Ottawa has tightened the rules for obtaining a government-backed mortgage, as it casts an eye towards expected future interest rate increases and the risks those pose for Canadian homeowners.

Finance Minister Jim Flaherty announced Tuesday morning that prospective homeowners will soon have to meet the requirements for a five-year, fixed rate mortgage -- as opposed to the three-year standard in place right now. The rule will apply even if they choose a mortgage with a lower interest rate and shorter term.

Flaherty told reporters gathered at an Ottawa news conference that the change will "help Canadians prepare for higher interest rates in the future."

"One must always guard against the temptation to take on more financial risk simply because interest rates are low. Our government is acting to help prevent Canadian households from getting overextended and acting to help prevent some lenders from facilitating it," he said.

Flaherty also announced Ottawa will also limit the amount of mortgage refinancing that homeowners can undertake.

"We will lower the maximum amount Canadians can withdraw in refinancing their mortgages to 90 per cent from 95 per cent of the value of their homes," he said.

"This will discourage the kind of mortgage refinancing that can create unsustainable debt levels as interest rates go up," he added.

"We are encouraging people to build equity over time, using homeownership as an effective way to save, rather than as a vehicle for quick cash."

The finance minister also announced that housing speculators will now have to put down a 20 per cent down payment on properties they will not be living in, to qualify for a government-backed mortgage.

But he said the government is not trying to crack down on investment properties such as rental units.

"What we're getting at is the speculation in multiple-condo markets, in particular," he said, making reference to incidents in the Vancouver and Toronto markets as examples.

Preventative measures

Flaherty said the changes, which are expected to come into force on April 19, were necessary to prevent future problems and he insisted they would not make it harder for Canadians to buy houses.

"The only restriction would be qualifying at a five-year, fixed-term basis, which is a credit qualification that a number of our chartered banks have already gone to," Flaherty said.

"I think that most prudent Canadians would want to have that level of ‘credit-worthiness,' of credit qualification, so that they could rest assured that their house would remain affordable -- and the mortgage remain affordable -- when interest rates rise, as they inevitably will."

Pointing to mortgage changes the Conservative government instituted two years ago -- including a minimum five per cent down payment for new mortgages and a maximum 35-year amortization period -- Flaherty said they also helped Canadians avert the kind of housing crisis seen in the United States in the current recession.

Economists had previously called for the minister to be stricter about who can get new mortgages, but warned the government not to put on the brakes to strongly, in order to preserve the fragile economic recovery. On Tuesday, several said they favoured the new rules brought forward by the government.

"Given the prospect of higher interest rates and the recent run-up in housing prices in some markets across Canada, the measures announced today are prudent," Frank Techar, president, personal and commercial banking, BMO Bank of Montreal said in a statement.

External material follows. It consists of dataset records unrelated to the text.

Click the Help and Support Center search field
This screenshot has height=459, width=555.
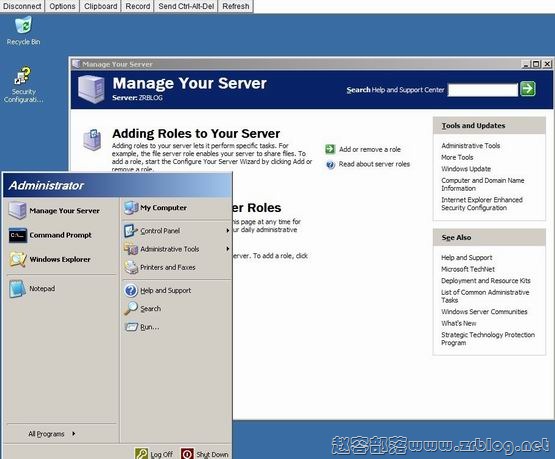pyautogui.click(x=483, y=90)
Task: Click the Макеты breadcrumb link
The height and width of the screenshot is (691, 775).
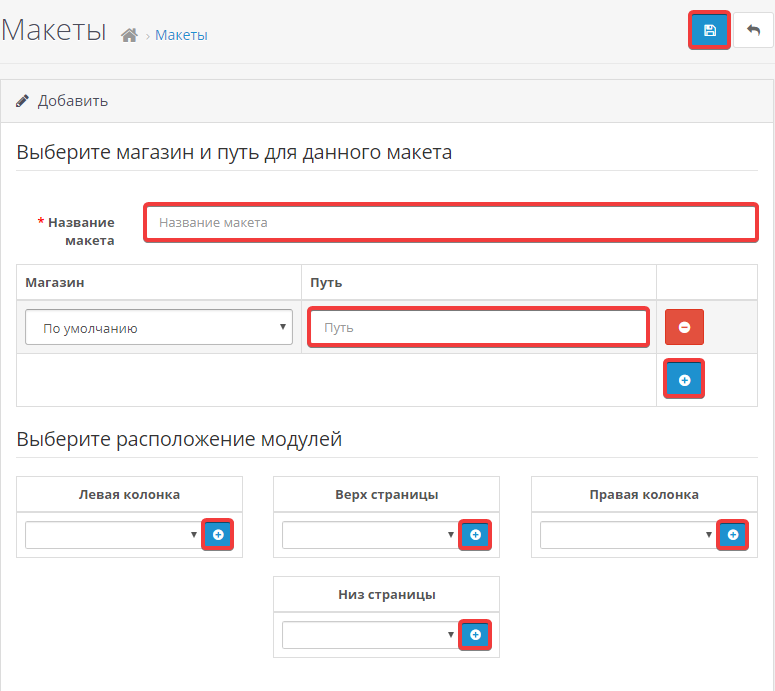Action: point(181,35)
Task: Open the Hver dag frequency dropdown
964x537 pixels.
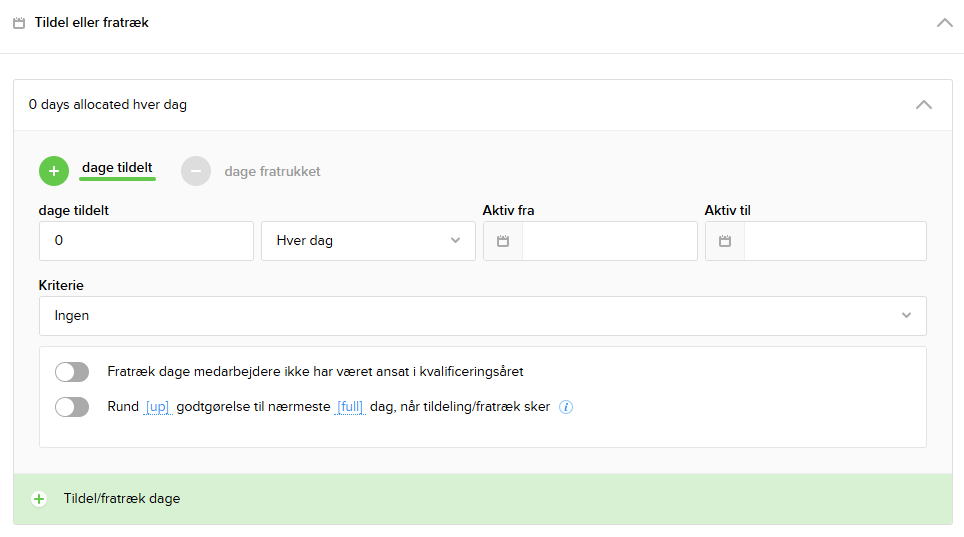Action: point(368,241)
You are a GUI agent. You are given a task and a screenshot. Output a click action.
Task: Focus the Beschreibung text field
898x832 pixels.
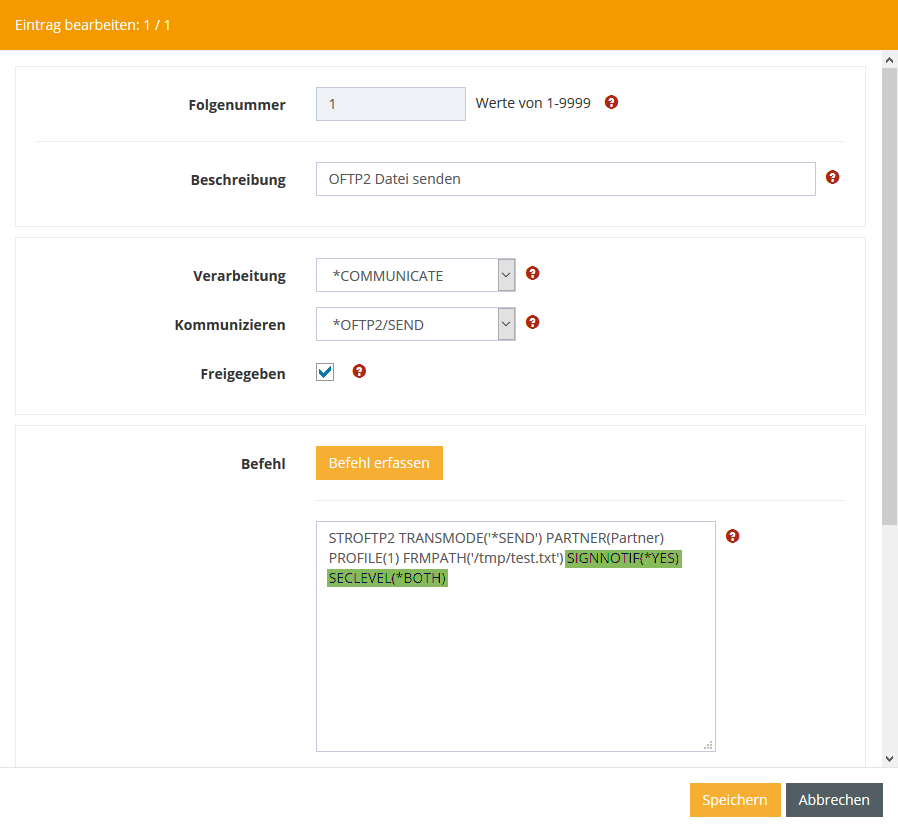click(x=565, y=179)
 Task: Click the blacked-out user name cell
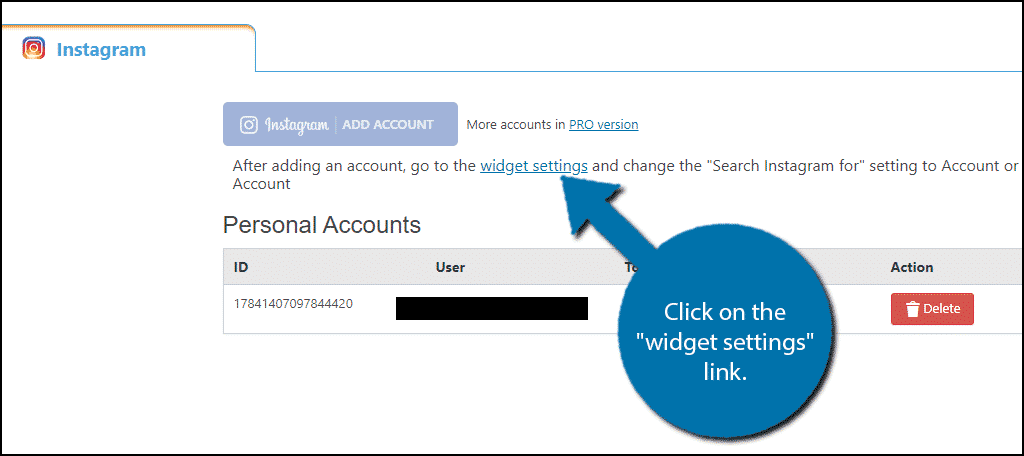click(492, 308)
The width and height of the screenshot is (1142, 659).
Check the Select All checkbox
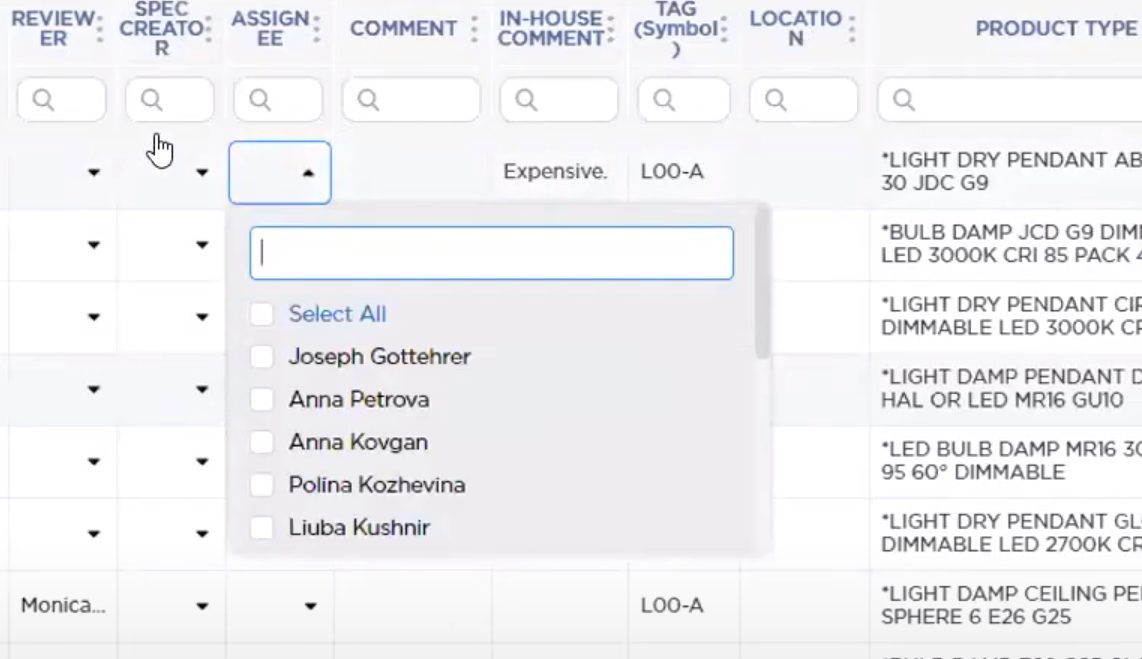pyautogui.click(x=262, y=314)
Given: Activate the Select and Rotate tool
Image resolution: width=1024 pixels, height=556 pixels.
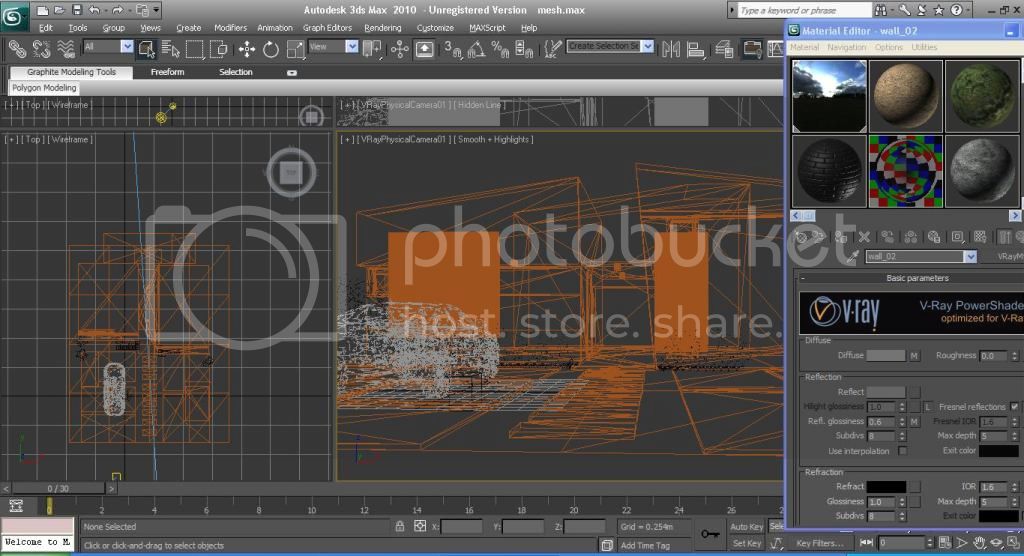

Carleton University professor Ian Lee said he supported the changes, but said he would also like to see the required mortgage housing down payment doubled from five to 10 per cent.

"In my judgment, the most important predictor of risk in home ownership is the amount of down payment," Lee told CTV News Channel from Ottawa on Tuesday morning.

Lee said he was hoping the finance minister would increase the required down payment "to really take out that additional risk that is there, which is caused by the fact that interest rates are going to go up."

"And when they go up, some of these people will not be able to keep their house, because they will not be able to afford the payments," he said.

BNN's Michael Kane said Flaherty's position is that while there may not be a housing bubble immediately on the horizon, he wants to be proactive in preventing one from forming.

"What Mr. Flaherty is saying here, is that even though he doesn't see the bubble really forming at all, to put certain measures in place so one does not get the chance to build is the prudent thing to do," Kane said Tuesday morning from Toronto.

Overall, Flaherty said the Canadian housing market is "healthy and stable," with about two-thirds of Canadians owning their own homes.

"Our housing market… has been a source of strength for our country and a source of growing wealth for hardworking Canadians themselves," Flaherty said.